The picture of the zoological interests of Kangaroo Island is heightened by Flinders' account of the seals and marsupials. "Never perhaps has the dominion possessed here by the kangaroo been invaded before this time. The seal shared with it upon the shores, but they seemed to dwell amicably together. It not unfrequently happened that the report of a gun fired at a kangaroo, near the beach, brought out two or three bellowing seals from under bushes considerably further from the water side. The seal, indeed, seemed to be much the more discerning animal of the two; for its actions bespoke a knowledge of our not being kangaroos, whereas the kangaroo not unfrequently appeared to consider us to be seals." In the quotation, it may be as well to add, the usual spelling of "kangaroo" is followed, but Flinders invariably spelt it "kanguroo." The orthography of the word was not settled in his time; Cook wrote "kangooroo" and "kanguru," but Hawkesworth, who edited his voyages, made it "kangaroo."

The quantity of fallen timber lying upon the island prompted the curiosity of Flinders. Trunks of trees lay about in all directions "and were nearly of the same size and in the same progress towards decay; from whence it would seem that they had not fallen from age nor yet been thrown down in a gale of wind. Some general conflagration, and there were marks apparently of fire on many of them, is perhaps the sole cause which can be reasonably assigned; but whence came the woods on fire? There were no inhabitants upon the island, and that the natives of the continent did not visit it was demonstrated, if not by the want of all signs of such visits, yet by the tameness of the kangaroo, an animal which, on the continent, resembles the wild deer in timidity. Perhaps lightning might have been the cause, or possibly the friction of two dead trees in a strong wind; but it would be somewhat extraordinary that the same thing should have happened at Thistle's Island, Boston Island, and at this place, and apparently about the same time.

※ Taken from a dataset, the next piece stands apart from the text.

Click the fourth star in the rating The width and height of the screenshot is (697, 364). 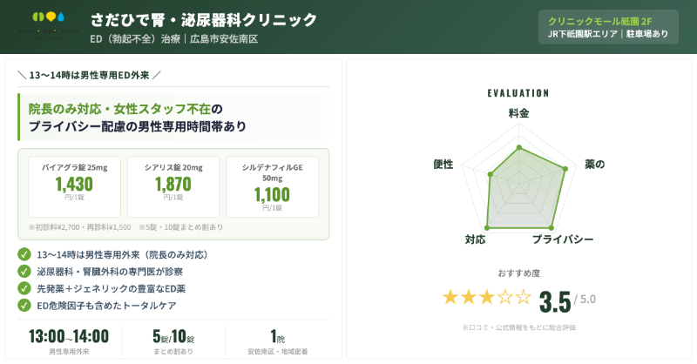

Can this part of Terra Australis have been visited before, unknown to the world? The French navigator, Laperouse, was ordered to explore it, but there seems little probability that he ever passed Torres Strait.

"Some judgment may be formed of the epoch when these conflagrations happened, from the magnitude of the growing trees; for they must have sprung up since that period. They were a species of eucalyptus, and being less than the fallen tree, had most probably not arrived at maturity; but the wood is hard and solid, and it may thence be supposed to grow slowly. With these considerations, I should be inclined to fix the period at not less than ten, nor more than twenty years before our arrival. This brings us back to Laperouse. He was in Botany Bay in the beginning of 1788, and, if he did pass through Torres Strait, and come round to this coast, as was his intention, it would probably be about the middle or latter end of that year, or between thirteen and fourteen years before the Investigator. My opinion is not favourable to this conjecture; but I have furnished all the data to enable the reader to form his own opinion upon the cause which might have prostrated the woods of these islands."

The passage is worth quoting, if only for the interesting allusion to Laperouse, whose fate was, at the time when Flinders sailed and wrote, an unsolved mystery of the sea. Captain Dillon's discovery of relics at Vanikoro, in 1826, twelve years after the death of Flinders, informed the world that the illustrious French navigator did not pass through Torres Strait, but was wrecked in the Santa Cruz group.* (* See the author's Laperouse, Sydney 1912 pages 90 et sqq.) The fire, so many signs of which were observed on Kangaroo Island, was in all probability caused naturally in the heat of a dry summer.

Very shortly after leaving Kangaroo Island Flinders met one of the vessels of the French exploring expedition; and the story of that occurrence must occupy our particular consideration in the next chapter.